#### [Activity]
Filter the data below for the string "field" and copy each matching line.

[Data for the task — start]

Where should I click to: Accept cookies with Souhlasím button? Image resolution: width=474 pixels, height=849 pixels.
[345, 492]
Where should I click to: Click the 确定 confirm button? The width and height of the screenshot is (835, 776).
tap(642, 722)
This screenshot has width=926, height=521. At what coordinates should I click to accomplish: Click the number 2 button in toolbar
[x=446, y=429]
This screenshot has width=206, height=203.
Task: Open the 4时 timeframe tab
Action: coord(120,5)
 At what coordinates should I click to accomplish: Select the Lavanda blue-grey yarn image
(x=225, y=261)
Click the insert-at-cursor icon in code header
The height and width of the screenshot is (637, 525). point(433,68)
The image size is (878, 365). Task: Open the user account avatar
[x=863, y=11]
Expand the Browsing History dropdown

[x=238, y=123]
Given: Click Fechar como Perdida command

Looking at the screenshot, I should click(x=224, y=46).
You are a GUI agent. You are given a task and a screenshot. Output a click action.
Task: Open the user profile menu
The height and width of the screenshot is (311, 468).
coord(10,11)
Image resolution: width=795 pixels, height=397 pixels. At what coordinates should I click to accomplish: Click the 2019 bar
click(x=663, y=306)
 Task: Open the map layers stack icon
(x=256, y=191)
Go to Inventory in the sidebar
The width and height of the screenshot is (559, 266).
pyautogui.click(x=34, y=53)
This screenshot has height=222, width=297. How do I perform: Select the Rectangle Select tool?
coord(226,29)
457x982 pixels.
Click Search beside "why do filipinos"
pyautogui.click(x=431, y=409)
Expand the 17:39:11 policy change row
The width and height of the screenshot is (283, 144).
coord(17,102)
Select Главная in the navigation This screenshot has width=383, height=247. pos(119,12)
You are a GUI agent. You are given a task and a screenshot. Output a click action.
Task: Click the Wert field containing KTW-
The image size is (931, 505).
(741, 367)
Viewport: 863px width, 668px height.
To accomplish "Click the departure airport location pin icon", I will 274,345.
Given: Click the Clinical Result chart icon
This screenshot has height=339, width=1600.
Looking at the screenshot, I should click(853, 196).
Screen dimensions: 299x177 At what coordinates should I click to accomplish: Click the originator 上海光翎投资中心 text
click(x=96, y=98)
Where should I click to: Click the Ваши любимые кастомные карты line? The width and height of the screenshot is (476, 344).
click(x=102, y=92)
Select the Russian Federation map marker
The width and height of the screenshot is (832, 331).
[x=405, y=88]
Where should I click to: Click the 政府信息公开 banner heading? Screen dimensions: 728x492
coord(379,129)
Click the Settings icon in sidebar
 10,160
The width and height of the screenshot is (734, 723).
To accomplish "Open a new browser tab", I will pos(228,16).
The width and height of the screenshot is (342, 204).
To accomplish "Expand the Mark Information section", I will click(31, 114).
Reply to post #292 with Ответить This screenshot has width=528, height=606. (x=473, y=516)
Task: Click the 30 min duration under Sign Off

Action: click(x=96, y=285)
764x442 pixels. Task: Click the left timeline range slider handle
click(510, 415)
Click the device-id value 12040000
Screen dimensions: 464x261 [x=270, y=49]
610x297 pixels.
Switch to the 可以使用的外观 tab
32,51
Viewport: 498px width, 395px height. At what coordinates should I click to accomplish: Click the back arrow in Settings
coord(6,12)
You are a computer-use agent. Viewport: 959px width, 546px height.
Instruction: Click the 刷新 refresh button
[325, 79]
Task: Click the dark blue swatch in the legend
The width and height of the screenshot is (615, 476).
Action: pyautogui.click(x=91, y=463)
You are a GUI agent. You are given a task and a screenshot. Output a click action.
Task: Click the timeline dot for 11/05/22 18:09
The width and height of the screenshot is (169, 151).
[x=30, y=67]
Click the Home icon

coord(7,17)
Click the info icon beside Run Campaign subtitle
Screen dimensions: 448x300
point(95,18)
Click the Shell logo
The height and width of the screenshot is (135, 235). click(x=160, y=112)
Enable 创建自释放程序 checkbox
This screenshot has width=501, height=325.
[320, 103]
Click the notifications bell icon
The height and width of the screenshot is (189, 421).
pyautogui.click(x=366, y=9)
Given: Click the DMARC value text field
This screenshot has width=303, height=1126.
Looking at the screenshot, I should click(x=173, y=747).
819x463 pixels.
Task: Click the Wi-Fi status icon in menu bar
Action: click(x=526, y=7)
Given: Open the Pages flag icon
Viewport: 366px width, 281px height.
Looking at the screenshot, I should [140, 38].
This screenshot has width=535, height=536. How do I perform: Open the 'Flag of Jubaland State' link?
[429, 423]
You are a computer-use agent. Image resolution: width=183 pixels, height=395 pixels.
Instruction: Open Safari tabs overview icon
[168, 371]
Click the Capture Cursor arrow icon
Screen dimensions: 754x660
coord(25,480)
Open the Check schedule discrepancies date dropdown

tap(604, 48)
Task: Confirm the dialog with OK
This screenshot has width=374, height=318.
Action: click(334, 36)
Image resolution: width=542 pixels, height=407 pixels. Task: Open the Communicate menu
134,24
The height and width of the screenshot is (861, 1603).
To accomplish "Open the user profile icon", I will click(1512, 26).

[Data for the task — finish]

#### [Expected output]
Task: Click the Wert field containing KTW-
Given: Click the DMARC value text field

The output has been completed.